Problem –
Reproduce the records below exactly, but only between the lines holding "Viewport: 1456px width, 819px height." and "Open the All Status filter dropdown", inclusive.

Extracted material –
┄┄┄┄┄┄┄┄┄┄
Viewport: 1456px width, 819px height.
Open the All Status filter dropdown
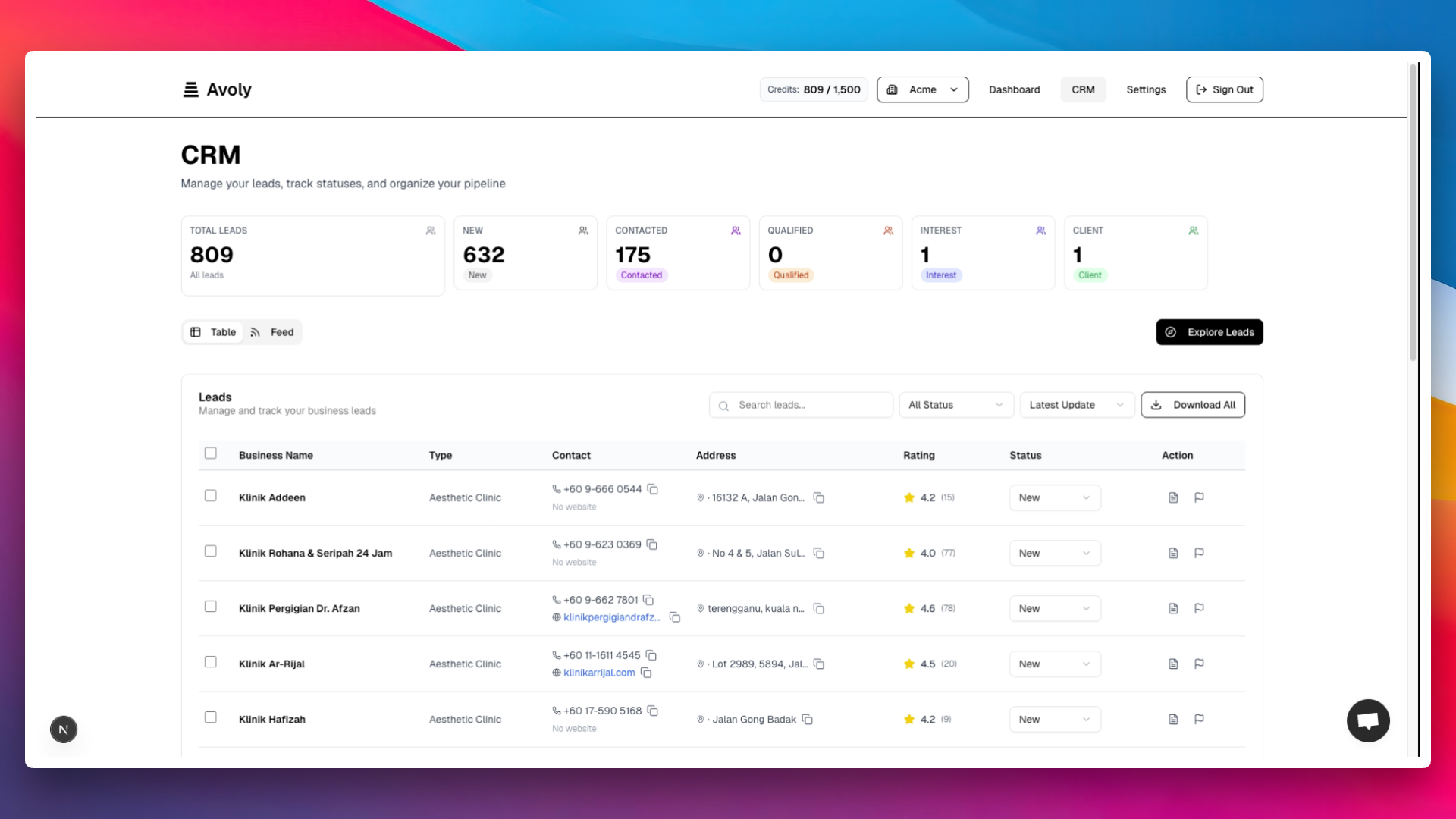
┄┄┄┄┄┄┄┄┄┄
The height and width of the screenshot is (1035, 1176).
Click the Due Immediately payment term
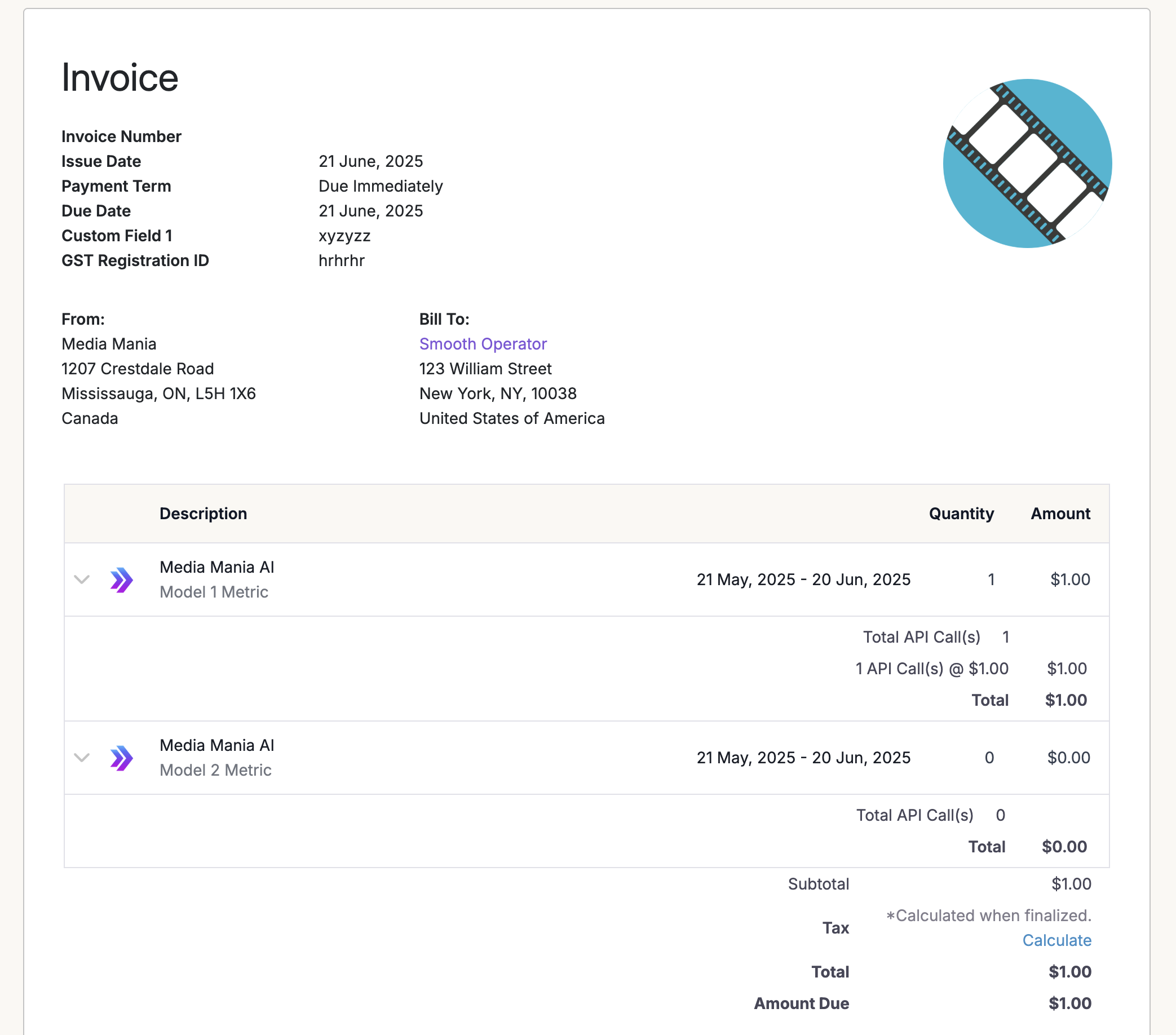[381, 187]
┄┄┄┄┄┄┄┄┄┄
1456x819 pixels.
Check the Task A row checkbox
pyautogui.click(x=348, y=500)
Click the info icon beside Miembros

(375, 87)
┄┄┄┄┄┄┄┄┄┄
Answer space –
Viewport: 1456px width, 819px height.
Open the All Status filter dropdown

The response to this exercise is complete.